In previous posts, we have discussed how the U.S. experienced fairly aggressive growth in consumer credit in the three-month period between November 2011 and January 2012. Some debt-related statistics that were recently reported on by Reuters indicate that this aggressive growth may now be slowing.
The statistics are from the Federal Reserve and they regard consumer credit in the U.S. in February 2012. The statistics indicate that, while the U.S. did experience an increase in consumer credit in February, this increase was more modest than the increases the U.S. saw in the preceding three months.
Reportedly, in February 2012, non-revolving credit (a credit category that includes things like student loan debt and auto loan debt) went up by $10.94 billion and revolving credit (a credit category that includes things like credit card debt) dropped by $2.21 billion.
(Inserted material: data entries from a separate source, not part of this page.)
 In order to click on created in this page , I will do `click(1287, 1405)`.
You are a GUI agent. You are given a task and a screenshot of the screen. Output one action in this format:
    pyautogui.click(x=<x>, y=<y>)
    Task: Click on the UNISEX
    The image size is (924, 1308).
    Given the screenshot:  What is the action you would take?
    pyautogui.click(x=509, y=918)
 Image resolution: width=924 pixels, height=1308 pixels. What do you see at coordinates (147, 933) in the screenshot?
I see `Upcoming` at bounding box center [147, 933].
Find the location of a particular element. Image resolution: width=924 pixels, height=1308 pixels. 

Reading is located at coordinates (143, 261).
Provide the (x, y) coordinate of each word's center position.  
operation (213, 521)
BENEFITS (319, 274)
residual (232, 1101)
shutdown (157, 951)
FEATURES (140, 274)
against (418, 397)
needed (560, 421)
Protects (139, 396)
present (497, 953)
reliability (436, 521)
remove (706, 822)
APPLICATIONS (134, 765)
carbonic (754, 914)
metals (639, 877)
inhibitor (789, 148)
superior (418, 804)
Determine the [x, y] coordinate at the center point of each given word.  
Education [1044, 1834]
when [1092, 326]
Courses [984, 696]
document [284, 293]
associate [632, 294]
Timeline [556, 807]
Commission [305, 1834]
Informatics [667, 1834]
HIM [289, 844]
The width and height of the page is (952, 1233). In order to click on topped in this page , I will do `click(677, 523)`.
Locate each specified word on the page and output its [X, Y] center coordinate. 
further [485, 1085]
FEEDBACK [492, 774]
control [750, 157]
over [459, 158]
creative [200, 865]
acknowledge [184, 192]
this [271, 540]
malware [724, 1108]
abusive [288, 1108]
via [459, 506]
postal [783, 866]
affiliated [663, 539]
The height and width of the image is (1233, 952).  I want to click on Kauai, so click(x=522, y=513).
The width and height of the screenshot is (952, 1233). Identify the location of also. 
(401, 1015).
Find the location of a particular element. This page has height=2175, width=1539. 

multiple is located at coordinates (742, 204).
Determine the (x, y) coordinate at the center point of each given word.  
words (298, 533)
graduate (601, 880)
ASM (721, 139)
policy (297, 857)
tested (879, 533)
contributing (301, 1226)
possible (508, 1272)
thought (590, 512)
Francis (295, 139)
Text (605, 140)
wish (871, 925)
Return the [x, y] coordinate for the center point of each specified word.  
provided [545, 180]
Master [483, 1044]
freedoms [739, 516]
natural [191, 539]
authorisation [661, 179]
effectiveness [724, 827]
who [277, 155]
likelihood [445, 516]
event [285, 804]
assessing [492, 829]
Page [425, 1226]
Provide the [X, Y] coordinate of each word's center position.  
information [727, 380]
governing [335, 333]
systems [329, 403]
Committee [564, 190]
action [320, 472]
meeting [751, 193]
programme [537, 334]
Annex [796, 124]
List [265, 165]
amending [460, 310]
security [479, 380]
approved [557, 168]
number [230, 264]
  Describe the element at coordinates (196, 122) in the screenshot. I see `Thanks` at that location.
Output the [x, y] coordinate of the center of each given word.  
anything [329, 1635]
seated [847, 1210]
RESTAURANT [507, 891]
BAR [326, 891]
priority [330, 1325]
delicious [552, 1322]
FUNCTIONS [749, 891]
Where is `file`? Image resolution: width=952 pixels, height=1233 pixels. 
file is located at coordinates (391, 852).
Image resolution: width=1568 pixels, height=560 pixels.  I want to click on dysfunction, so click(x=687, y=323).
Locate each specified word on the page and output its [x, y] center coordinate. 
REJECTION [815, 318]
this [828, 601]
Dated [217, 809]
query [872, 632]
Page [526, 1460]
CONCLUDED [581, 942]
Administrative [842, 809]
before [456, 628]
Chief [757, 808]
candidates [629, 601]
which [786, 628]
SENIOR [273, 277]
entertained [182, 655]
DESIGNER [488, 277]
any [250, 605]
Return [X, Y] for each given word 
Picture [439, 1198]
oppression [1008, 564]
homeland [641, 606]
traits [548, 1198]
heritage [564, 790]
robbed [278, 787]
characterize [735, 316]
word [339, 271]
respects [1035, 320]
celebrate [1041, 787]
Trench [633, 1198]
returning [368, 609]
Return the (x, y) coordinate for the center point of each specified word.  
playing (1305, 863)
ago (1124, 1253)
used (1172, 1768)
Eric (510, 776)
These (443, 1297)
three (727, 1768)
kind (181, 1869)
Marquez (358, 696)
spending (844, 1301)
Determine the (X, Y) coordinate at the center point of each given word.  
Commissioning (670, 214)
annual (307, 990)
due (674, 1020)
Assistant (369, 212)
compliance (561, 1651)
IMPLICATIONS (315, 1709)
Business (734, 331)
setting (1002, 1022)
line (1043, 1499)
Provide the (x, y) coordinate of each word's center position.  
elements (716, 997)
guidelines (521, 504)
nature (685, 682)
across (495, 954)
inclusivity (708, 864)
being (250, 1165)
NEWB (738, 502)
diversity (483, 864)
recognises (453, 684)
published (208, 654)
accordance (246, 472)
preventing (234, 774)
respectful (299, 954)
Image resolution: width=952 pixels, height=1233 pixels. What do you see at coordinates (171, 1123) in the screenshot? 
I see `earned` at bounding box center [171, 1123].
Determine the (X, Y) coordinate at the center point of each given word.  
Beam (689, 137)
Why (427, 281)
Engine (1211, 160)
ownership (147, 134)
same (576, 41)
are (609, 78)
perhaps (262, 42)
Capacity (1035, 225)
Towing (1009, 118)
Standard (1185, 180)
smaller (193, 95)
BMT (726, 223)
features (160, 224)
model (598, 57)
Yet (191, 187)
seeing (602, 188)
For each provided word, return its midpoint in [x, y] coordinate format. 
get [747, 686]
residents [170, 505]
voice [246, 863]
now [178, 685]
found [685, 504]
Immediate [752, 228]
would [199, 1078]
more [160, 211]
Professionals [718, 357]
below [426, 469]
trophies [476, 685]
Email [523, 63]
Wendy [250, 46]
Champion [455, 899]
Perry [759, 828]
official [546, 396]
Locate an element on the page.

Thus, overall, the amount of credit held by consumers in the U.S. rose by $8.73 billion in February 2012. In contrast, in each of the preceding three months (November 2011, December 2011 and January 2012) the U.S. saw an increase in consumer credit of at least $16 billion.
Thus, the statistics indicate that, while the U.S. is continuing to see a trend of increases in consumer credit, the size of these increases is shrinking. One wonders what is causing this reduction in the pace of the growth of consumer credit and what effects this reduction in pace and its causes are having on consumers in Florida and the rest of the country. One also wonders if this slowing of the pace of consumer credit growth is, on balance, a good or a bad thing.